The Management Trapper: Managing Predators for Better Deer Hunting

In this new column, Steve Bartylla will provide proven tips and tactics for trappers that want to improve land and habitat for game species like deer, turkeys, upland birds and waterfowl.

It was a shocking sight. It’d taken the raccoons less than a month to flatten the 9-acre cornfield, and I do mean flatten. With input costs at $450 per acre, it’s not like I convinced the landowner client to plant 9 acres of corn for next to nothing. That level of an investment for feeding deer throughout the hunting season and winter is nothing to sneeze at, when the crop exceeds expectations and the deer are fat and happy. Paying that much to feed raccoons just isn’t a desirable outcome, anyway you look at it.

As Trapper readers know all too painfully well, the bottomed-out fur market has taken away the ability to trap for many. As a result, furbearer numbers are out of control or nearing those levels in ever-expanding areas. The cost is often far more than 9 acres of corn. It’s often literally decimated nests of shattered turkey eggs and slaughtered fawns.

Trapping isn’t just one of the ways to manage this problem, it’s really the only way. Here are some considerations for deer, turkey and gamebird habitat managers that are attempting to trap their way free of this horrific situation.

Trapping for Money vs. Management

When managing predators to improve hunting, it’s an entirely different animal than longlining to earn a living. After getting into trapping when I was 10 and eventually longlining to pay my way through college, I can tell you that my goal back then was to merely skim the cream off the top. There were beaver colonies that I trapped for eight seasons running, catching the two adults and then pulling out until the next season. I’d likely still be doing it today, if the market hadn’t cratered in the late ‘80s.

When trapping to enhance management efforts for deer and turkey, which more and more hunters are doing each year, the goal should be to balance predators with the prey populations and habitat, in general. It isn’t necessarily that you want to wipe out the ‘yotes from a property, well, you may want to, but that’s not the best management move.

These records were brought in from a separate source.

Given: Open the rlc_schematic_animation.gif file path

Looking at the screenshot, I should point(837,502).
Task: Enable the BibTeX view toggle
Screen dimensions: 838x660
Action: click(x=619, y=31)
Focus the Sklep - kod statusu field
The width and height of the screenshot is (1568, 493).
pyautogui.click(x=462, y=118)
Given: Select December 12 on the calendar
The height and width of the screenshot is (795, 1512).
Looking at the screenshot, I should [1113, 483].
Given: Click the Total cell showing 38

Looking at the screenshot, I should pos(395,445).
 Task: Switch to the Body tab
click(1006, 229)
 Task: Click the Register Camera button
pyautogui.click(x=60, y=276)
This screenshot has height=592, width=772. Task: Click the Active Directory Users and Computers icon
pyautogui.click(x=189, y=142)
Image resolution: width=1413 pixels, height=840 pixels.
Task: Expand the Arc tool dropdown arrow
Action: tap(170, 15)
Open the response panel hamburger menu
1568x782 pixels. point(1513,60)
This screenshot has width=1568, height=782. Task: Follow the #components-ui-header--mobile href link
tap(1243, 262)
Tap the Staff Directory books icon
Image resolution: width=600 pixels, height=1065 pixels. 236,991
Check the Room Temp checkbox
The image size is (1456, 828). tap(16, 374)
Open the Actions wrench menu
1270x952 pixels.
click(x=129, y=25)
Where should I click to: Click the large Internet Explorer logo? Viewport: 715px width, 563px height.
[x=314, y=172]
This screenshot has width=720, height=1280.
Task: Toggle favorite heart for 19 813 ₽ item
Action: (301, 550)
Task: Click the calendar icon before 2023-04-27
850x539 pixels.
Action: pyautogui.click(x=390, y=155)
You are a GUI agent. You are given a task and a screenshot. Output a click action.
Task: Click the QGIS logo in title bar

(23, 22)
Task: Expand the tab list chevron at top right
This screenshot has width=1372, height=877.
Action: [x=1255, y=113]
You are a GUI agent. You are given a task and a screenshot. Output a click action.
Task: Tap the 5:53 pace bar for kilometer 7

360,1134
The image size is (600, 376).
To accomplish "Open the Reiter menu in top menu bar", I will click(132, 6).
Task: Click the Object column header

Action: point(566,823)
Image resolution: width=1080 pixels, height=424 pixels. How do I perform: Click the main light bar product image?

The best management move is to use those coyotes to one’s advantage. Overly high deer numbers are every bit as destructive as high ‘yote, wolf, big cat, bear and ‘coon numbers can ever be. When deer numbers are pushing the habitat’s carry capacity (CC), that’s simply not good. When it hits max CC, that means that for absolutely every deer that is born, one must die. The result is a bunch of highly stressed, overly sickly deer that are literally knocking on death’s door.

At the same time, the habitat’s ability to support deer is diminished. All of the deer’s preferred foods are over-browsed to death, while starvation browses, named as such for an obvious reason, are left to flourish and take over the landscape.

Eventually, mass starvations, disease or a combo of the two drops the deer numbers hard. This gives the habitat a partial chance to rebound, as deer numbers slowly grow, again. The catch is that the landscape is already choked with the starvation browses left to flourish, leaving less and less room for quality browse species. It becomes a downward spiral — right down the toilet.

When deer numbers are too high and need to be lowered, predators that prey on fawns and deer are actually doing the manager a favor. Frankly, it can be extremely hard to remove enough does to make a difference, when numbers are truly pushing maximum CC. When that’s the case, we often need all the help we can get.

When deer and gamebird numbers are low, we want to also keep our large predator numbers reduced. Frankly, you want to try to wipe them out, knowing full well you won’t be able to come close to doing so. Still, going hard on trapping during the low deer and bird population years is a very solid move, as is going light on the trapping pressure when deer and bird numbers are out of control.

Conclusion

Trapping for habitat, deer and gamebird management is the most effective tool there is for controlling those furbearers. Any doubt about it at all can be removed by simply looking at all of the dead fur alongside of the roads to rot.

Although the principles behind trapping fur to sell and management trapping are the same, the philosophy is a bit different. Instead of managing a sustainable population to trap year after year, one is best served to adjust the trapping pressure to match the needs of the specific habitat and population needs, at that moment.

Either way, the best way to learn how to effectively trap predators for habitat, deer and bird management is to absorb as much on the topics as you can, and to join your state’s or province’s trapping association, the National Trappers Association and Fur Takers of America. Hopefully, the start of this regular column will help with the educational aspect.

Steve Bartylla is one of the country’s most respected experts on land and habitat management for whitetails and turkeys. He has been a land-management consultant and outdoor writer for more than 20 years, and grew up trapping in Northern Wisconsin throughout his youth and on after his college years. He is also host of “Grow ‘em Big” and “Hunt ‘em Big” shows on Pursuit Channel and YouTube.